Policial federal de MS deverá cumprir medidas protetivas após agredir mãe e filho em Campo Grande
A Justiça Federal determinou que o policial federal suspeito de agredir uma mulher de 41 anos e o filho dela, de 23 anos, em março deste ano, em uma lanchonete no Jardim dos Estados, em Campo Grande (MS), cumpra medidas protetivas. A decisão foi publicada pela 3ª Vara da Justiça Federal e inclui também a esposa do rapaz, de 26 anos, que também sofreu agressões.
O descumprimento da decisão pode acarretar prisão preventiva. A advogada das vítimas, Danielle Rezende, explicou que o pedido visa preservar os envolvidos durante o processo. “Como houve uma interação muito violenta na data dos fatos, consideramos mais prudente que houvesse essa cautelar de contato, até para preservar a parte emocional e psicológica das vítimas durante o curso do processo”, afirmou.
Medida protetiva impõe distância mínima de 500 metros
Com a medida, o policial fica proibido de frequentar os mesmos lugares que as vítimas e de fazer qualquer tipo de contato com elas ou familiares. A distância mínima exigida é de 500 metros. A advogada destacou que, mesmo o policial não morando em Mato Grosso do Sul, a tecnologia e as redes sociais possibilitam contato, e a medida busca garantir a tranquilidade do andamento processual.
- Proibição: Frequentar locais frequentados pelas vítimas
- Distância mínima: 500 metros
- Proibição de contato: Qualquer tipo, inclusive por redes sociais
Defesa alega abalo psicológico e medo de represálias
Segundo a defesa, a família teve muito medo de represálias e de que algo pior acontecesse, o que adiou o pedido de medidas protetivas. “Houve um abalo psicológico muito grande, principalmente por parte das mulheres. Com medo, elas não ficaram em casa e, por cerca de 10 dias, se mantiveram longe de suas residências”, explicou a advogada. Informações apuradas pelo Jornal Midiamax apontam que o policial federal e o amigo, também agente federal envolvido, são do Paraná.

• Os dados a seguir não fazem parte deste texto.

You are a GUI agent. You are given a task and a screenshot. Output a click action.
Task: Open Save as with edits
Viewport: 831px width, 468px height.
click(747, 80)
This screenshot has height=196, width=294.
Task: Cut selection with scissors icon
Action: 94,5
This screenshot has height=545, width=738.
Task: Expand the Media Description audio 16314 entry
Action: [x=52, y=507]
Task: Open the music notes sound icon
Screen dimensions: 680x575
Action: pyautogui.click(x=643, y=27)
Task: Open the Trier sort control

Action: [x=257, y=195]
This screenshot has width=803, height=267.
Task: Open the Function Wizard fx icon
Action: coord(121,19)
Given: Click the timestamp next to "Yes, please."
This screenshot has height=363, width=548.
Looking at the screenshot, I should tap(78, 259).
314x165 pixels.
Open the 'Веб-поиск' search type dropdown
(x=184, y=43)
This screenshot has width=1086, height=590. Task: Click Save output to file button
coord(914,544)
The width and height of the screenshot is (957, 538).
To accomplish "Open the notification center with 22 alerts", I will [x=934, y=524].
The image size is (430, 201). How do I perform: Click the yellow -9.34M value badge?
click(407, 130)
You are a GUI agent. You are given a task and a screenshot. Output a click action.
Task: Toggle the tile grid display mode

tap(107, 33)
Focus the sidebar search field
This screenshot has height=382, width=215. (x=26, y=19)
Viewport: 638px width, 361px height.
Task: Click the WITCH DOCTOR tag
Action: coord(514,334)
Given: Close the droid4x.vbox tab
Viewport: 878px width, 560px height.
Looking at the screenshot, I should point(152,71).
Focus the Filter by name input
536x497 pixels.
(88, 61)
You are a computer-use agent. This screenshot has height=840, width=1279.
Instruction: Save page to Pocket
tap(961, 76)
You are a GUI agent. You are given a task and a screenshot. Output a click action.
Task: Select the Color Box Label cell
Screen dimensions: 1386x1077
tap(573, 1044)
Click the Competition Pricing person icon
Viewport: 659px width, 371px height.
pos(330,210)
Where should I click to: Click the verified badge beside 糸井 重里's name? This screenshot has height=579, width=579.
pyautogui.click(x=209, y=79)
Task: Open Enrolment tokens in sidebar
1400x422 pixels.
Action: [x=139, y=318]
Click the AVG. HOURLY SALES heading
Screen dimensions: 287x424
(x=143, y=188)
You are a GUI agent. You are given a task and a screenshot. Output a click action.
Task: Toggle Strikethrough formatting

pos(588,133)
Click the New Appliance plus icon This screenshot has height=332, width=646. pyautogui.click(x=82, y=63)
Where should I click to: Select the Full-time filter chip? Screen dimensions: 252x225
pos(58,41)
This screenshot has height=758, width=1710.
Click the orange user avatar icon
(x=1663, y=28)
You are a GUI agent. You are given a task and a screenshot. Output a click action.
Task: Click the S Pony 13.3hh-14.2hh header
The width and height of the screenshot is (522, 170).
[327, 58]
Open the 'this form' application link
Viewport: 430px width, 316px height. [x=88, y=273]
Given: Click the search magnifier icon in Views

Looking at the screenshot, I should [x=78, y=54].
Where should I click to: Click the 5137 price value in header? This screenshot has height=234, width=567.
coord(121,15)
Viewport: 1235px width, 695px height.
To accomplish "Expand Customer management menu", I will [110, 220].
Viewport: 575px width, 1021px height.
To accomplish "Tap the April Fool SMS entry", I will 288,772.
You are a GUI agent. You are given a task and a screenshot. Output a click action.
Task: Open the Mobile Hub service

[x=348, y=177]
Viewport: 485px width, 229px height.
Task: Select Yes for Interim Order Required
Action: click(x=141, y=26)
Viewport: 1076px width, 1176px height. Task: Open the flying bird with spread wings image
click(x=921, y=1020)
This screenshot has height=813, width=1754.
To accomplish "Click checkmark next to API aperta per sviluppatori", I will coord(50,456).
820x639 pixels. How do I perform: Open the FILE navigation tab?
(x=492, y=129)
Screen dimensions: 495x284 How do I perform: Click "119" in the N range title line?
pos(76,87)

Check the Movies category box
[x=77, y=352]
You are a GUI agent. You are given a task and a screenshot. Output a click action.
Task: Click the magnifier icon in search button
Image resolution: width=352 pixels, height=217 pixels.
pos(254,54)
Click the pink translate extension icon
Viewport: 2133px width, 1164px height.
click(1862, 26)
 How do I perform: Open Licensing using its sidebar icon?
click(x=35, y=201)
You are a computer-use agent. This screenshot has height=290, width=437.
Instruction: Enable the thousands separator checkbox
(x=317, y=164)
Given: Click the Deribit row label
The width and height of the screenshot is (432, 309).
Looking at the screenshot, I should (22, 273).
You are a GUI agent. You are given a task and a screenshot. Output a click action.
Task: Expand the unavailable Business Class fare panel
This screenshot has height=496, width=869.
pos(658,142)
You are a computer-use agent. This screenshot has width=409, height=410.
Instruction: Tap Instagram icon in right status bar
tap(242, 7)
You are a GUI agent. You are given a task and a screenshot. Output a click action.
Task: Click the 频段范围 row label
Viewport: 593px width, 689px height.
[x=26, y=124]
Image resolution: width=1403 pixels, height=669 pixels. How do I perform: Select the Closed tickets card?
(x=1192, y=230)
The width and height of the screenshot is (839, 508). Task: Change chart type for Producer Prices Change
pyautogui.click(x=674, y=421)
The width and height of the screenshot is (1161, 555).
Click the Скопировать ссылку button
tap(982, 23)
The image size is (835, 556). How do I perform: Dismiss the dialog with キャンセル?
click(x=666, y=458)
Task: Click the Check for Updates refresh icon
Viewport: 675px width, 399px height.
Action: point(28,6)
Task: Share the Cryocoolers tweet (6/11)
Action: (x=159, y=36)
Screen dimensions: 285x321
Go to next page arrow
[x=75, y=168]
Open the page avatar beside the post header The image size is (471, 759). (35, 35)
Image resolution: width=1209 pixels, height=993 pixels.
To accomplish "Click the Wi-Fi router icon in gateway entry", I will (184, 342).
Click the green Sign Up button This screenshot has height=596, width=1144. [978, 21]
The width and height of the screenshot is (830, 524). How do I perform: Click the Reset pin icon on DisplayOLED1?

Entenda o caso: agressões em lanchonete após casa noturna
No dia 28 de março de 2026, as vítimas estavam em uma casa noturna em Campo Grande quando o policial teria se aproximado da mulher de forma insistente e indesejada. O rapaz teria se identificado como policial federal para intimidar. Diante da recusa, o policial provocou o filho da vítima. Depois de deixarem a casa noturna, as vítimas foram a uma lanchonete. O policial, acompanhado de outro agente, foi até o local novamente. Imagens de câmeras de segurança mostram um dos policiais dando um tapa na cabeça do rapaz e usando um taser (dispositivo de eletrochoque). Ao defender o filho, a mãe foi agredida com um chute e caiu no chão. A esposa do rapaz levou um tapa no rosto ao tentar socorrer os outros. Os agentes fizeram ameaças de morte contra os envolvidos.
A advogada informou que existem dois processos contra o autor: um criminal, pela violência, e um cível, por danos emocionais e psicológicos. Além disso, há um procedimento administrativo interno na Polícia Federal, ao qual a defesa não tem acesso.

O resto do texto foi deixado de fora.